Andre Moritz became the latest Wanderers attacker to be put out of commission when he limped off against Burnley with a hamstring injury which is likely to keep him out for several weeks.

Jermaine Beckford is still highly doubtful for this weekend’s trip to Millwall, while there appears no softening on the manager’s stance that young starlets such as Conor Wilkinson or Zach Clough are ready to make the step up to senior grade.

There are those who will feel Freedman is currently reaping what he has sown by allowing Craig Davies out on loan to Preston North End on transfer deadline day – a decision that still requires some substantiating in the eyes of many supporters.

Likewise, the sight of Tom Eaves and Marvin Sordell plying their trade elsewhere has served to heighten frustration on the terraces.

But even after revealing the news that Moritz’s injury could potentially be a serious one, leaving Lukas Jutkiewicz as the last man standing in the striker stakes, Freedman remained steadfast in his view that he had done the right thing by allowing his trio of front men to leave the Reebok.

Dismissing Eaves as “not ready to play in the Championship” and Davies as someone who “needed a run of games and was injured,” the manager insisted he still had enough firepower within his remaining squad to get results.

“We have got people in the team that are capable of scoring goals – like Liam Trotter and Mark Davies.
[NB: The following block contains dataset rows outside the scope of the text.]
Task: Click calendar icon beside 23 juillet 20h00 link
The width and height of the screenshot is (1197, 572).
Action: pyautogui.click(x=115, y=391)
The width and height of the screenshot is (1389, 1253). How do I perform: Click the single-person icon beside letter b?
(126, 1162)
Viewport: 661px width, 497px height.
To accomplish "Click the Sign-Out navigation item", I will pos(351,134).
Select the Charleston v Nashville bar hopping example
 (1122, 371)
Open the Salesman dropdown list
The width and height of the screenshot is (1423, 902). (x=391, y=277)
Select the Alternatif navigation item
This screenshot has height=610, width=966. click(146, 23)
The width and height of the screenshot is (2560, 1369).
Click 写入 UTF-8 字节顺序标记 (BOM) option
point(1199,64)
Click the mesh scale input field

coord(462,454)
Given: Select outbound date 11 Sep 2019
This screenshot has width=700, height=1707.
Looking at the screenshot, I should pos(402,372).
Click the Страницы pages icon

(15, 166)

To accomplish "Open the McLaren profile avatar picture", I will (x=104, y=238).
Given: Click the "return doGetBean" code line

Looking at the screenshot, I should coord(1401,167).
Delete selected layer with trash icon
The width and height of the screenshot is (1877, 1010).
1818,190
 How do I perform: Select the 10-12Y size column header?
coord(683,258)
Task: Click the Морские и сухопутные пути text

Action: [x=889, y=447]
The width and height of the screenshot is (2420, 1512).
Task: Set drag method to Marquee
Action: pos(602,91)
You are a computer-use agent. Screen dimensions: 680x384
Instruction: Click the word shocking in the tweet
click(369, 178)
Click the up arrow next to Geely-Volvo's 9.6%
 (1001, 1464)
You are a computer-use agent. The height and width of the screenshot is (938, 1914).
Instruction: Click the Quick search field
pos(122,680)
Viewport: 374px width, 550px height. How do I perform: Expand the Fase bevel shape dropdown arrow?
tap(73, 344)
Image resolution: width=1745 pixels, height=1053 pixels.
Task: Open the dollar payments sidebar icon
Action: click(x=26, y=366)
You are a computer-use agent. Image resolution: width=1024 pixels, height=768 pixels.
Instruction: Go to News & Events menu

Yes it’s unfortunate Jermaine Beckford is injured but I don’t think you can just pinpoint that (Craig Davies’s loan) as being the thing to blame,” he said.

“The chances are coming and our approach play has been good but we just need to start getting back to clean sheets, we proved that last year, and then I know we can get the goals we need to win games of football.”

Sordell, the £3.2million signing from Watford, has started the last two games for Charlton and scored in a recent defeat against Blackburn Rovers.

But while the option was there to recall him in January, Freedman passed on the opportunity, with serious concerns over the homesickness that blighted his short stay in the North West.

A future at Wanderers looks highly doubtful too, with the club unlikely to want to take on his wage again when he returns from The Valley in the summer.

If Beckford fails to come through in time for this weekend’s trip to The Den, he will almost certainly have to promote from within the club’s youth ranks.

He does want to bring another player in on loan before the close of the emergency window in a few weeks, with Cardiff City’s Joe Mason still in his sights.

Freedman had tried to land the 22-year-old on deadline day after allowing Davies to join Preston for the season but saw the move fall by the wayside on deadline day because of a personal matter.

The youngster had a mixed first spell on loan at the Reebok earlier in the season where he failed to completely win over the Wanderers fans, but is tipped to return in the coming weeks after returning to training with the Premier League club.

The demand has never been more acute, especially considering Moritz – regarded by Freedman as a striker – faces another lengthy lay-off.

He lasted just 10 minutes after coming on as a second-half substitute against Burnley and, shrugged the manager, sums up the bad fortune he is experiencing at present.

“He came on and then got a knee to the back of his hamstring and all of a sudden he had something looking like a golf ball in the back of his hamstring,” he said.

“It’s where we are right now and I’m trying not to get too down on it because it was just a challenge but this kind of stuff is being laid on you, and on you, and on you.

“He came on, then he’s off again and I have to use my last sub.”